In his October 2018 Budget Statement, the Chancellor of the Exchequer confirmed that the National Infrastructure Commission would be examining the resilience of the UK’s infrastructure.
Services like utilities, transport and telecommunications are becoming increasingly sophisticated and interdependent. While this has enabled efficiency improvements and better delivery, infrastructure systems are now more vulnerable and if disrupted can have a very significant impact on people’s lives.
In this resilience study (the terms of reference for which are here), the National Infrastructure Commission will consider what action government should take to ensure that infrastructure can cope with future changes, disruptions, shocks and accidents.

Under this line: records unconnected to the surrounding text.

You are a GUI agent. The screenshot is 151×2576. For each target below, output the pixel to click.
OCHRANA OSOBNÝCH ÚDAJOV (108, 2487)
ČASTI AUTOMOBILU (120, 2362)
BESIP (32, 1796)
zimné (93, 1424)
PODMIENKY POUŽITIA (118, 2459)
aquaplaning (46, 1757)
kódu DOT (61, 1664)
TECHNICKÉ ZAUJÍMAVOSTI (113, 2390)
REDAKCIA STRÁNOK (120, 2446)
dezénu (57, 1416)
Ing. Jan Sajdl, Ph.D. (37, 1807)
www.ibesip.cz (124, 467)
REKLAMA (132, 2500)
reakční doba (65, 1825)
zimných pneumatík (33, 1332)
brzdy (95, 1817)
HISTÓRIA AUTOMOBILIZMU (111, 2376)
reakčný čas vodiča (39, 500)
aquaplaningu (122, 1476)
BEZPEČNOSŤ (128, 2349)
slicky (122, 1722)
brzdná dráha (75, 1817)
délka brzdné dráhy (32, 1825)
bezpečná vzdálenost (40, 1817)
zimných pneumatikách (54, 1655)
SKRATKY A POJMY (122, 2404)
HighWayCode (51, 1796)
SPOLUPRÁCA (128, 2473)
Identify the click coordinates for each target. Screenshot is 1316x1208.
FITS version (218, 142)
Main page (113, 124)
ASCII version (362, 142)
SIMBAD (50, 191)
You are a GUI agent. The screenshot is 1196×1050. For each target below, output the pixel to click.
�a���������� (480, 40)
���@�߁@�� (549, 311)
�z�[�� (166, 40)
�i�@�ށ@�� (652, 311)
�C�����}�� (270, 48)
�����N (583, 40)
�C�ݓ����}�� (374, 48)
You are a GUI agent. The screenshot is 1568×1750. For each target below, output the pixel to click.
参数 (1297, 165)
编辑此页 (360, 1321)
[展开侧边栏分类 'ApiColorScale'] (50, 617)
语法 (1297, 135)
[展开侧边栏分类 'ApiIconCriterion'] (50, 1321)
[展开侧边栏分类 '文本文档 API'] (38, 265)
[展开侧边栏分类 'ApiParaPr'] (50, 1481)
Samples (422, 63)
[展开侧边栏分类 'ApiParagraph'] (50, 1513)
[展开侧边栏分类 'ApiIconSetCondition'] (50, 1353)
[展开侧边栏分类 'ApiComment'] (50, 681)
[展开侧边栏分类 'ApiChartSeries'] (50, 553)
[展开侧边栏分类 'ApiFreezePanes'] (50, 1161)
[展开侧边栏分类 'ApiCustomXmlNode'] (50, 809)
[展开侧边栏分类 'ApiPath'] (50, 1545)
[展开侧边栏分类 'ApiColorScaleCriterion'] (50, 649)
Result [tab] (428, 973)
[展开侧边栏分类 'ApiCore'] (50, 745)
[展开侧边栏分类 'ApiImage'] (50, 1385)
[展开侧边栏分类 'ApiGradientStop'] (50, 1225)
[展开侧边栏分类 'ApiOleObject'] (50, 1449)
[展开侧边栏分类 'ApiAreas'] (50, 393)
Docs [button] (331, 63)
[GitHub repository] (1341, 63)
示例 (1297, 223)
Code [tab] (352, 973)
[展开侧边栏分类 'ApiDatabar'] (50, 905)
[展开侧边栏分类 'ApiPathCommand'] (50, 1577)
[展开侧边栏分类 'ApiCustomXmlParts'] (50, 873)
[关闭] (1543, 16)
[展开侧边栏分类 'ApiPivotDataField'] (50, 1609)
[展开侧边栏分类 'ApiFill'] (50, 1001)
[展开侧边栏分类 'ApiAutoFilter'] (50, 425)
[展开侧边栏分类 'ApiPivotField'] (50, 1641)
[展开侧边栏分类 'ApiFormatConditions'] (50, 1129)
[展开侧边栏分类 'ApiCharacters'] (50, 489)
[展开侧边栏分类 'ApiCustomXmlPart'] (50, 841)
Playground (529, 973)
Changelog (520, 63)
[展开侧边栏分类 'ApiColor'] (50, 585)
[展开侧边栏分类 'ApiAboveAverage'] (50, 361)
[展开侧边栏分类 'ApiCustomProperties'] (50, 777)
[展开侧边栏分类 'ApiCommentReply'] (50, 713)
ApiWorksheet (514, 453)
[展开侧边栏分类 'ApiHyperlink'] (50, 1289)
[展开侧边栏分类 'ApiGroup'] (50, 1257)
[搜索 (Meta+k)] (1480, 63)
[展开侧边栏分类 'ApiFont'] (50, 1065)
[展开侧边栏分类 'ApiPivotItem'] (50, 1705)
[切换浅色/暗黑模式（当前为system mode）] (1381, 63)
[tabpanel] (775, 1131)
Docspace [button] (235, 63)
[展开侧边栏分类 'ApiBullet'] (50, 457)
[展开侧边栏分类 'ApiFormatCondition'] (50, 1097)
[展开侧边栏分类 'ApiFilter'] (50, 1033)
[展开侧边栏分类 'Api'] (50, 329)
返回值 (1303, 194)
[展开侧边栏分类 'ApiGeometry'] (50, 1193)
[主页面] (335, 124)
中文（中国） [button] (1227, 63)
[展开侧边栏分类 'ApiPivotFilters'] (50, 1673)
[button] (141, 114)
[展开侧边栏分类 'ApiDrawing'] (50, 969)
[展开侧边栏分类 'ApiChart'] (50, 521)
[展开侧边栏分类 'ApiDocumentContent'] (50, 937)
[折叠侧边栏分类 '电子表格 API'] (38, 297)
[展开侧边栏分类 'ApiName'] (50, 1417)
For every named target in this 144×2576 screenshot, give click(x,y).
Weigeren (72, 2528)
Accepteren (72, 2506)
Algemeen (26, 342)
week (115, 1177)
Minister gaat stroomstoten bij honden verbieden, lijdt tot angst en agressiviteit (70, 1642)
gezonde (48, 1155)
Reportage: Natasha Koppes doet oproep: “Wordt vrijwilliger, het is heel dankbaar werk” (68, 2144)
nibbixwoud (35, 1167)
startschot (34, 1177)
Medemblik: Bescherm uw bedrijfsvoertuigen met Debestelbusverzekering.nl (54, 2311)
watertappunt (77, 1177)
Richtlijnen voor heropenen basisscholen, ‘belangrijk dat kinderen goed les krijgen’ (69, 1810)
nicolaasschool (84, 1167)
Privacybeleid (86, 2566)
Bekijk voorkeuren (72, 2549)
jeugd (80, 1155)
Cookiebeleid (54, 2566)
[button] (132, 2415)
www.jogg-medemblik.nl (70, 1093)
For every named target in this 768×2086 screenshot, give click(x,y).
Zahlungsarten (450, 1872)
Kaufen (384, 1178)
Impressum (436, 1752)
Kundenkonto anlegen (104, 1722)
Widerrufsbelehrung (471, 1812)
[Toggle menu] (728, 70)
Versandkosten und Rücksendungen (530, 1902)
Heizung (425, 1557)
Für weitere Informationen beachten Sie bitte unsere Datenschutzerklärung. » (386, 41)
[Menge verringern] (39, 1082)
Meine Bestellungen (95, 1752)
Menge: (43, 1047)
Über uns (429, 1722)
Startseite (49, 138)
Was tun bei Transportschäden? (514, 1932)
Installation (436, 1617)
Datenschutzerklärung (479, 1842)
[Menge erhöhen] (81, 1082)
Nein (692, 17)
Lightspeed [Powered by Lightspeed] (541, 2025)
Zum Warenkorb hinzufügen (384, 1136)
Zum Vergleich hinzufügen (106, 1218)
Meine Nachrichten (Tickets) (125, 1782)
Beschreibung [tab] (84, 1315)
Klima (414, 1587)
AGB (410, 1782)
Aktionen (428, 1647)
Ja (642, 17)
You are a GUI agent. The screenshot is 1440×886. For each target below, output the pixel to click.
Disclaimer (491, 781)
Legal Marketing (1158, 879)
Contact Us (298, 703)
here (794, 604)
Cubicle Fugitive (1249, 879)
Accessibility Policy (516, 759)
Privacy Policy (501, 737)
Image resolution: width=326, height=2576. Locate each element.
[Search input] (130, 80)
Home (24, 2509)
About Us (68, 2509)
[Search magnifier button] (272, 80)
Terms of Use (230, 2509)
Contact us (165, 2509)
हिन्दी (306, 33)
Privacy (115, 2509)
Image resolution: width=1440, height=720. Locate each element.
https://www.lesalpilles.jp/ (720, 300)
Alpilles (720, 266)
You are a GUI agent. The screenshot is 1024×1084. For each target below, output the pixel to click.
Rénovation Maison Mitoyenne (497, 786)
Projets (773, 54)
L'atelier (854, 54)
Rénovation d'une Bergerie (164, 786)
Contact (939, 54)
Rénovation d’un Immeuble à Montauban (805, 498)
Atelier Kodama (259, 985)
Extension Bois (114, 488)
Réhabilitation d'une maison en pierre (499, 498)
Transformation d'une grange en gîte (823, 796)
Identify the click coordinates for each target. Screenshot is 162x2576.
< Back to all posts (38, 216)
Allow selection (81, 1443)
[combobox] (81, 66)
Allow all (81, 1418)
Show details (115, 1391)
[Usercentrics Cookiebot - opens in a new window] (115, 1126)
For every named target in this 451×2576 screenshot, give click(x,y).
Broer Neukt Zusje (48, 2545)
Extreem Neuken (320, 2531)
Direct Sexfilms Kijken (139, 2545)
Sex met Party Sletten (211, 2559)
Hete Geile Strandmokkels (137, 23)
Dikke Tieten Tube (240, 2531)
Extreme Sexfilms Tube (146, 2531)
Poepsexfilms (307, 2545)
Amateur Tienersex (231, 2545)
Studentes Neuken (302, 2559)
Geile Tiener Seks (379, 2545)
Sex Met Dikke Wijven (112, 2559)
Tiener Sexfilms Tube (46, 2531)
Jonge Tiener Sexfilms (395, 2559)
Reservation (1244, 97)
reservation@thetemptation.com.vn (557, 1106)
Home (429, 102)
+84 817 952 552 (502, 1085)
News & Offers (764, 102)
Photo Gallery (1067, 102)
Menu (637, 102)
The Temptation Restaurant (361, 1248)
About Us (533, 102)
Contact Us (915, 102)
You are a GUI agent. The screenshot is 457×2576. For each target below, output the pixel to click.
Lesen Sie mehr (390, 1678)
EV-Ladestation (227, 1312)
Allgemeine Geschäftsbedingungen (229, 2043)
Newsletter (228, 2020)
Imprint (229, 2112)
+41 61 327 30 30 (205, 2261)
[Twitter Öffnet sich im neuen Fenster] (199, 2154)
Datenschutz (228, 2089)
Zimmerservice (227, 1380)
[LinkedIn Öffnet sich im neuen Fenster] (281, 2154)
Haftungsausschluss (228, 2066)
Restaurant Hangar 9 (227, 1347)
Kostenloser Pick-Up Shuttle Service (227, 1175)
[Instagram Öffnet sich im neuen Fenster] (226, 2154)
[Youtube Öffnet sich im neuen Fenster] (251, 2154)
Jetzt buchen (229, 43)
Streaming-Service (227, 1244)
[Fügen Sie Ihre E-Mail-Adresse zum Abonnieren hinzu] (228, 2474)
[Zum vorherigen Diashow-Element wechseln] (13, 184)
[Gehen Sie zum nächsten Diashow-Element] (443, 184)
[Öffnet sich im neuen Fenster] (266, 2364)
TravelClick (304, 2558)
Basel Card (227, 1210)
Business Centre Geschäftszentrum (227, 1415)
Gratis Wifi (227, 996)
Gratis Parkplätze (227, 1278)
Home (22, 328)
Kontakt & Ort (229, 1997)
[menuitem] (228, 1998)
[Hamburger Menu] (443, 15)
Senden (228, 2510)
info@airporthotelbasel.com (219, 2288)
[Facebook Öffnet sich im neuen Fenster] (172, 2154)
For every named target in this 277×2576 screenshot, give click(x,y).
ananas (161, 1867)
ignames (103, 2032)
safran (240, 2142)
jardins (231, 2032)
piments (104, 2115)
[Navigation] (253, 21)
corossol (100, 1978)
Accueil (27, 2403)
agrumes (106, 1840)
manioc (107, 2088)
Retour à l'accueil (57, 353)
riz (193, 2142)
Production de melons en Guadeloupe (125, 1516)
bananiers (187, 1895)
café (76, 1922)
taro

The Commission will look at how resilience can be assessed and improved, including through better design and application of new technologies. The study will:
- Review UK and international knowledge and approaches;
- Develop an understanding of public expectations and response to the potential loss of infrastructure services;
- Develop a framework to assess the resilience of economic infrastructure systems and the costs and benefits of improvements; and
- Undertake ’stress tests’ of sectors, areas and organisations.
The study builds on the Commission’s first National Infrastructure Assessment and will form the basis for resilience to be addressed in future assessments.
The first part of this study consists of a scoping phase that will conclude in May 2019. As part of this work the Commission has initiated expert reviews of:
- UK levels of service (with technical annex)
- Case studies of international approaches to levels of service
- Analytical approaches to resilience.
It has also started consulting through:
- A scoping consultation, which closed on 1 April 2019
- A scoping workshop held on 10 January 2019
- Expert discussions.
The National Infrastructure Commission will publish its final report and recommendations in spring 2020.